どうしてそんなに気にするのか。何ゆえお腹か尻かでは駄目なのか。 わが息子の興味の持ち方が異様に思え、おののく母親。 って言うか、しつこいですよもう。
「お尻から産まれるって言ったよね?」
「そう。言ったね。お尻だね」 初めは躊躇しながら嘘の説明をした ものが、何時の間にか 私の中でも大真理に。
「・・・。じゃあね。腸はどうなってるの。赤ちゃんが生まれる時 腸はどうなっているの?」
あっ
そうか、息子が聞きたかったのはこれか。 学習教材に付いてくるんだけど、何とも半端な人体図鑑とかが。 消化器官中心で、難しくなりそうな器官は適度に省いてあるやつ。 そもそも人体って平面図じゃ中々説明出来ないし。

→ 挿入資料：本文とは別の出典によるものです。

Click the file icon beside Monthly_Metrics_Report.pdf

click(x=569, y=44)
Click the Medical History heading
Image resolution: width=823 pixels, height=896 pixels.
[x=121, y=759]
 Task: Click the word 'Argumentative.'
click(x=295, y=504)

食べた物は食道を通り、胃を通り、腸を通り、便となって肛門から排出されます。 肛門はお尻の穴なわけですが、それじゃ赤ん坊はどこから出るの?? と言う事を ずううっと息子は上手く聞けずにいたらしい。
「それは・・・」 困ったねどうも。
「赤ちゃんはウ○チと一緒に出来るの?」 「出来ません」 ウ○チの方がそれだけ扱いが楽だろうか。

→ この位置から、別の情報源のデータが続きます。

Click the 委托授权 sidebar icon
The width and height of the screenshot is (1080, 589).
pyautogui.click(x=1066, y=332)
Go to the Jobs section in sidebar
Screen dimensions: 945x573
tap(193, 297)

「赤ちゃんはお腹の中に赤ちゃんの育つ袋があるって言ったでしょ? だからお母さんは、そこを切って Rちゃんをお医者さんが出して くれたんだって言ったよね?」
「うん」
「だから・・・」 だからどうよ、困ったねどうも。 赤ちゃんの袋がお腹にあって、出られなくなったらそこを切るけど 出られる赤ちゃんはどうするの?どこから出るの? お尻から出るなら腸はどうなるの?

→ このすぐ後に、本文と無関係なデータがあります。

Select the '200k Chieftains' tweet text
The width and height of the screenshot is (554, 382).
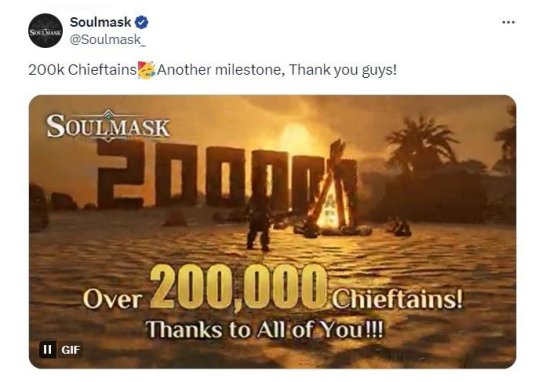(82, 70)
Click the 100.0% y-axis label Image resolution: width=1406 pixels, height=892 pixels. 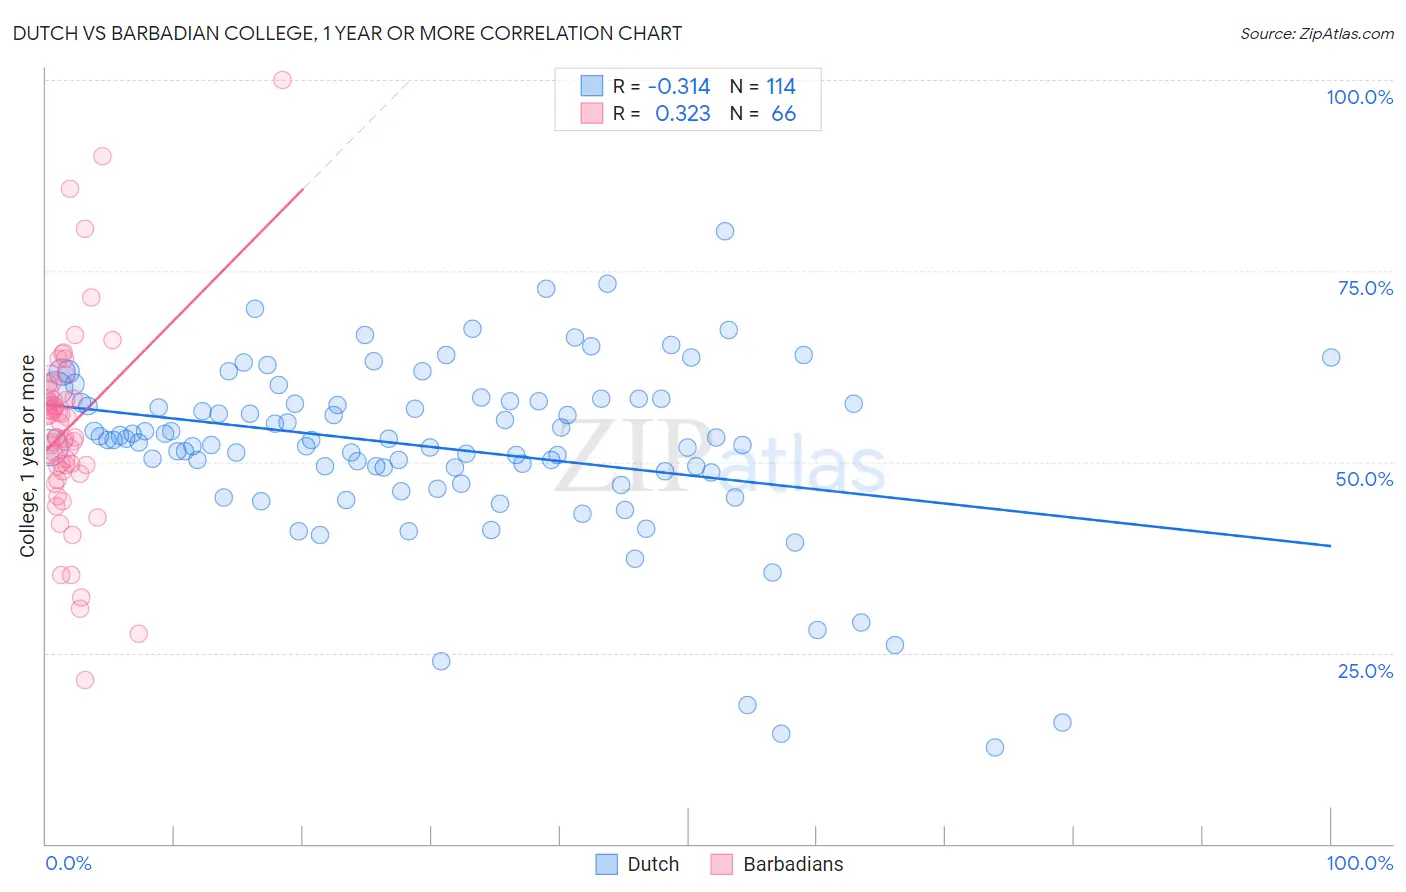1360,97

どうしよう。実は穴はも一個あるって言おうか。いや待て。 「みして」って言われたらどうする?別にまだ、知らなくたっていいじゃん。 クラスの男の子が全員解ってて、自分だけ尻から生まれると思ってて 初めて知った時に怨まれたっていいじゃん。 取り敢えず、なんでも興味の今は まだ早いって。
「・・・お腹の袋は途中から腸に繋がっていて、袋を出た赤ちゃんは 腸を通ってお尻から生まれます」 どひ〜。
「そうかあ」 と息子。
今、私は確実に新しい人体を創造したな、と思った。